> ASSIGNED TASK:
Word for word, restate each of the records below.

DATA FOR THIS EXERCISE: Begin

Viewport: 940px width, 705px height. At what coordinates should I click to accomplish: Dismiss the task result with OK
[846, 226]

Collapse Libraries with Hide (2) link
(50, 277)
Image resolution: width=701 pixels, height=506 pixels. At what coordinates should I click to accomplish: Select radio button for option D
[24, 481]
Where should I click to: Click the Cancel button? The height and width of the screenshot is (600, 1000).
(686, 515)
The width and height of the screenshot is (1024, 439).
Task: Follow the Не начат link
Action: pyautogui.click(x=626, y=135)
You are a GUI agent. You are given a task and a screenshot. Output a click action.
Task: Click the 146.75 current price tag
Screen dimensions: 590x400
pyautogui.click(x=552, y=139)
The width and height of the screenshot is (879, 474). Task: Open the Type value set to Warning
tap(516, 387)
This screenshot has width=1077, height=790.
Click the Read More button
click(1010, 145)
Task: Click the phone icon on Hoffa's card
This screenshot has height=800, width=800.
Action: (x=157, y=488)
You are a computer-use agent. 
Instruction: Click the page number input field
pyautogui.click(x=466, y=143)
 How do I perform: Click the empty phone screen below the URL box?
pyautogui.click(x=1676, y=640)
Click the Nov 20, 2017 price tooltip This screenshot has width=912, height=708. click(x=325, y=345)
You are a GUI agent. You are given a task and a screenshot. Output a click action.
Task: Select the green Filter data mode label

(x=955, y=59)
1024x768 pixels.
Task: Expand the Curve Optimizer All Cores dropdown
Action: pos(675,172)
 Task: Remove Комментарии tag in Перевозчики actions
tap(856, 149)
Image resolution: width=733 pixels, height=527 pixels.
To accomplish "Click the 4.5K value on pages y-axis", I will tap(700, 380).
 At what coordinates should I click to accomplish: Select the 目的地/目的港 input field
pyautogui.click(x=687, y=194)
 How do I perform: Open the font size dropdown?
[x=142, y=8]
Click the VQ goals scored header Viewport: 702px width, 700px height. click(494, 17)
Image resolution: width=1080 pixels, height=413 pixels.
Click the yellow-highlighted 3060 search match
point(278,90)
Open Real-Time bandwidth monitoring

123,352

DATA FOR THIS EXERCISE: End

> RESPONSE TO THIS EXERCISE:
Viewport: 940px width, 705px height. At what coordinates should I click to accomplish: Dismiss the task result with OK
[846, 226]

Collapse Libraries with Hide (2) link
(50, 277)
Image resolution: width=701 pixels, height=506 pixels. At what coordinates should I click to accomplish: Select radio button for option D
[24, 481]
Where should I click to: Click the Cancel button? The height and width of the screenshot is (600, 1000).
(686, 515)
The width and height of the screenshot is (1024, 439).
Task: Follow the Не начат link
Action: pyautogui.click(x=626, y=135)
You are a GUI agent. You are given a task and a screenshot. Output a click action.
Task: Click the 146.75 current price tag
Screen dimensions: 590x400
pyautogui.click(x=552, y=139)
The width and height of the screenshot is (879, 474). Task: Open the Type value set to Warning
tap(516, 387)
This screenshot has width=1077, height=790.
Click the Read More button
click(1010, 145)
Task: Click the phone icon on Hoffa's card
This screenshot has height=800, width=800.
Action: (x=157, y=488)
You are a computer-use agent. 
Instruction: Click the page number input field
pyautogui.click(x=466, y=143)
 How do I perform: Click the empty phone screen below the URL box?
pyautogui.click(x=1676, y=640)
Click the Nov 20, 2017 price tooltip This screenshot has width=912, height=708. click(x=325, y=345)
You are a GUI agent. You are given a task and a screenshot. Output a click action.
Task: Select the green Filter data mode label

(x=955, y=59)
1024x768 pixels.
Task: Expand the Curve Optimizer All Cores dropdown
Action: pos(675,172)
 Task: Remove Комментарии tag in Перевозчики actions
tap(856, 149)
Image resolution: width=733 pixels, height=527 pixels.
To accomplish "Click the 4.5K value on pages y-axis", I will tap(700, 380).
 At what coordinates should I click to accomplish: Select the 目的地/目的港 input field
pyautogui.click(x=687, y=194)
 How do I perform: Open the font size dropdown?
[x=142, y=8]
Click the VQ goals scored header Viewport: 702px width, 700px height. click(494, 17)
Image resolution: width=1080 pixels, height=413 pixels.
Click the yellow-highlighted 3060 search match
point(278,90)
Open Real-Time bandwidth monitoring

123,352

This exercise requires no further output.